What is being asked. Word for word, repeat all of the entries below.

Input for this task.

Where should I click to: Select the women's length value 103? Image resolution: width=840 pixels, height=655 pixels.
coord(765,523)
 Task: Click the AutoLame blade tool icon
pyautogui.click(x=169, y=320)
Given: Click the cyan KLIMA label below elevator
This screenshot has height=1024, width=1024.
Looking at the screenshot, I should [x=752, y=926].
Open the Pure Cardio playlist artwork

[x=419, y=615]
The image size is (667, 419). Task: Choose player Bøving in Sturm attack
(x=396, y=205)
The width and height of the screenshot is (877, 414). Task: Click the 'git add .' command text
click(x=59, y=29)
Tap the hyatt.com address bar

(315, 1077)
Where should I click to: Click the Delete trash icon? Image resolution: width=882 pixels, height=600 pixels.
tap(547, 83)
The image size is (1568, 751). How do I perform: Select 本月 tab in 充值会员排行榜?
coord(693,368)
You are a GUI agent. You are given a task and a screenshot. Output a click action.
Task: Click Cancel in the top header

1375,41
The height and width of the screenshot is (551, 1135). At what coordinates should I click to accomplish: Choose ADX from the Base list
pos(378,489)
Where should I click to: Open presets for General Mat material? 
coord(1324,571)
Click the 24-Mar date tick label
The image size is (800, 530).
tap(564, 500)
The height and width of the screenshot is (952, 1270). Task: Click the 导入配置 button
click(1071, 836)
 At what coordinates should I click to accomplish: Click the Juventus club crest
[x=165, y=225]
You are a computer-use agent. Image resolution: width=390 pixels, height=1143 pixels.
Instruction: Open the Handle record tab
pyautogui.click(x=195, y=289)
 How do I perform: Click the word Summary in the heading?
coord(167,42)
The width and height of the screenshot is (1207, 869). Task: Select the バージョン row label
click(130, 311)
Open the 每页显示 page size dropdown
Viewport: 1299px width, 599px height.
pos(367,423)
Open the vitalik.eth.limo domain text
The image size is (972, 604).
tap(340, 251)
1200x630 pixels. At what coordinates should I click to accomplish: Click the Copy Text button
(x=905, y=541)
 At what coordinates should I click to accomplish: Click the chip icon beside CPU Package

Answer to this exercise.
Where should I click to: Select the women's length value 103? Image resolution: width=840 pixels, height=655 pixels.
coord(765,523)
 Task: Click the AutoLame blade tool icon
pyautogui.click(x=169, y=320)
Given: Click the cyan KLIMA label below elevator
This screenshot has height=1024, width=1024.
Looking at the screenshot, I should [x=752, y=926].
Open the Pure Cardio playlist artwork

[x=419, y=615]
The image size is (667, 419). Task: Choose player Bøving in Sturm attack
(x=396, y=205)
The width and height of the screenshot is (877, 414). Task: Click the 'git add .' command text
click(x=59, y=29)
Tap the hyatt.com address bar

(315, 1077)
Where should I click to: Click the Delete trash icon? Image resolution: width=882 pixels, height=600 pixels.
tap(547, 83)
The image size is (1568, 751). How do I perform: Select 本月 tab in 充值会员排行榜?
coord(693,368)
You are a GUI agent. You are given a task and a screenshot. Output a click action.
Task: Click Cancel in the top header

1375,41
The height and width of the screenshot is (551, 1135). At what coordinates should I click to accomplish: Choose ADX from the Base list
pos(378,489)
Where should I click to: Open presets for General Mat material? 
coord(1324,571)
Click the 24-Mar date tick label
The image size is (800, 530).
tap(564, 500)
The height and width of the screenshot is (952, 1270). Task: Click the 导入配置 button
click(1071, 836)
 At what coordinates should I click to accomplish: Click the Juventus club crest
[x=165, y=225]
You are a computer-use agent. Image resolution: width=390 pixels, height=1143 pixels.
Instruction: Open the Handle record tab
pyautogui.click(x=195, y=289)
 How do I perform: Click the word Summary in the heading?
coord(167,42)
The width and height of the screenshot is (1207, 869). Task: Select the バージョン row label
click(130, 311)
Open the 每页显示 page size dropdown
Viewport: 1299px width, 599px height.
pos(367,423)
Open the vitalik.eth.limo domain text
The image size is (972, 604).
tap(340, 251)
1200x630 pixels. At what coordinates should I click to accomplish: Click the Copy Text button
(x=905, y=541)
 At what coordinates should I click to accomplish: Click the chip icon beside CPU Package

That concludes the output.